やること ->
(1) 映画日記の中から、「kurawan2017-02-08」で始まって「界観を楽しむことができます。」で終わる部分を、一字も変えずに書き写して返してください。
(2) 映画日記によると、「ドクター・ストレンジ」の監督はだれですか。
(3) 映画日記の本文の続きを、最後の文のあとから書いてください。

くらのすけの映画日記

「シネマラムール」の管理人くらのすけの映画鑑賞日記です。 なるべく、見た直後の印象を書き込んでいるのでネタバレがある場合があります。その点ご了解ください。

映画感想「ドクター・ストレンジ」「キセキ あの日のソビト」「恋妻

kurawan2017-02-08

ドクター・ストレンジ
マーベルコミックの新シリーズ。空間を自由に操るCG映像の面白さと、時間を操るという設定、天地左右関係なく描かれる空間演出が面白い一本。と言っても、設定が魔術になったこと、つまり精神世界を扱う話になっているレベルで、中身はほとんどアベンジャーズシリーズという感じである。まぁ、芸がないといえばそういうことかもしれません。監督はスコット・デリクソンです。

傲慢ながら天才外科医のスティーブンは、ある日車の事故で瀕死の重傷を負う。目がさめると彼の両手の神経はダメになっていて、外科医としての命を絶たれる。しかし諦めきれない彼は、様々な実験的な治療をするも功を得ず、ついにカトマンズの東洋魔術の助けを借りようと出かける。

そこで彼は半信半疑ながら、魔術的な奇跡を目の当たりにし、自らも修行を始め、次第に新たな力を身につけて行くが、そんな中、魔術世界の陰謀の中に放り込まれて行くという物語である。

街がモザイクのように崩れたり再構築したり、天地左右が入れ替わったり、空中に浮遊する登場人物たちが戦ったり、時空を超えたりとCG演出の限りを尽くした戦いのシーンがとにかく面白い。さらに、それらを作るにあたっての美術的な造形デザインもなかなか見応えもあるし美しいので、独特の世界観を楽しむことができます。

物語は単調でありきたりですが、ゲーム感覚の映像世界という今時の感性が見え隠れする面白さは堪能できました。楽しかったです。


「キセキ あの日のソビト」
GReeeeNのヒット曲「キセキ」の誕生秘話を扱った作品で、丁寧な脚本で真面目に作られているし、主役の菅田将暉松坂桃李がうまいので、画面が引き締まったという感じの映画でした。ただ、脚本がラストの目的に向かってしっかり書かれていないので、前半がグダグダになっているのは残念。監督は兼重淳です。

医者で厳格な父親を持つジンとヒデの兄弟、兄はミュージシャンを目指しアマチュアバンドで日々暮らしていて、事あるごとに父と喧嘩をする。一方の弟のヒデは医学部を目指し勉強をしているもなかなか受からず、とうとう歯科医を目指すことにする。

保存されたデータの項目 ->
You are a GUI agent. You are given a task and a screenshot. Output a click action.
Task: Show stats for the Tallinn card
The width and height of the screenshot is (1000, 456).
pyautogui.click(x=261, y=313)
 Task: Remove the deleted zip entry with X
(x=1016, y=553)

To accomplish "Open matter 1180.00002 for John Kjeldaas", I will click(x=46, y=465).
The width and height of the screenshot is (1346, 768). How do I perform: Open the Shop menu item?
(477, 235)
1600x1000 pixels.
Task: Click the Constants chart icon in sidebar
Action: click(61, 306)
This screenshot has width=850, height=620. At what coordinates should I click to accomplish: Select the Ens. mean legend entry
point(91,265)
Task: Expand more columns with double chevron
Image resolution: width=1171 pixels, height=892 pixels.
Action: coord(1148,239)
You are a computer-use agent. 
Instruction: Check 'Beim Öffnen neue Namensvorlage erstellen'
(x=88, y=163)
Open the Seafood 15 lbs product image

答えの欄 ->
(1)
kurawan2017-02-08

ドクター・ストレンジ
マーベルコミックの新シリーズ。空間を自由に操るCG映像の面白さと、時間を操るという設定、天地左右関係なく描かれる空間演出が面白い一本。と言っても、設定が魔術になったこと、つまり精神世界を扱う話になっているレベルで、中身はほとんどアベンジャーズシリーズという感じである。まぁ、芸がないといえばそういうことかもしれません。監督はスコット・デリクソンです。

傲慢ながら天才外科医のスティーブンは、ある日車の事故で瀕死の重傷を負う。目がさめると彼の両手の神経はダメになっていて、外科医としての命を絶たれる。しかし諦めきれない彼は、様々な実験的な治療をするも功を得ず、ついにカトマンズの東洋魔術の助けを借りようと出かける。

そこで彼は半信半疑ながら、魔術的な奇跡を目の当たりにし、自らも修行を始め、次第に新たな力を身につけて行くが、そんな中、魔術世界の陰謀の中に放り込まれて行くという物語である。

街がモザイクのように崩れたり再構築したり、天地左右が入れ替わったり、空中に浮遊する登場人物たちが戦ったり、時空を超えたりとCG演出の限りを尽くした戦いのシーンがとにかく面白い。さらに、それらを作るにあたっての美術的な造形デザインもなかなか見応えもあるし美しいので、独特の世界観を楽しむことができます。

(2) スコット・デリクソンです。

(3)
ある日兄のグループに音楽プロデューサーから声がかかり、活動を始めかけるが、どこかプロデューサー通りも合わず挫折。そんなおり、大学に受かったヒデは仲間と音楽を始め、その作った曲を聴いたジンはその曲をプロデューサーに持ち込む。

売れると判断したプロデューサーはヒデらの曲をCDにし、次々とヒットして行く。

まぁ、半分実話なので、淡々と進むといえばそうだし、脇のエピソードで配置された心臓病の少女の話もよくあるというものであるが、全体に、丁寧に書かれているために、妙な嫌味やダレがないのは良かった。

映画としては普通の出来栄えながら、と言って見て損だったというものでもなかった気がします。


「恋妻家宮本」
これはちょっとした佳作でした。いや、とにかく良かった。絶妙の間合いで展開する物語のテンポが抜群だし、エピソードの配置のバランスも最後の畳み掛けも見事。しかも全員に歌わせるあたりも絶妙のエンディングでした。監督は遊川和彦。今までなんで演出しないのかと思っていた脚本家である。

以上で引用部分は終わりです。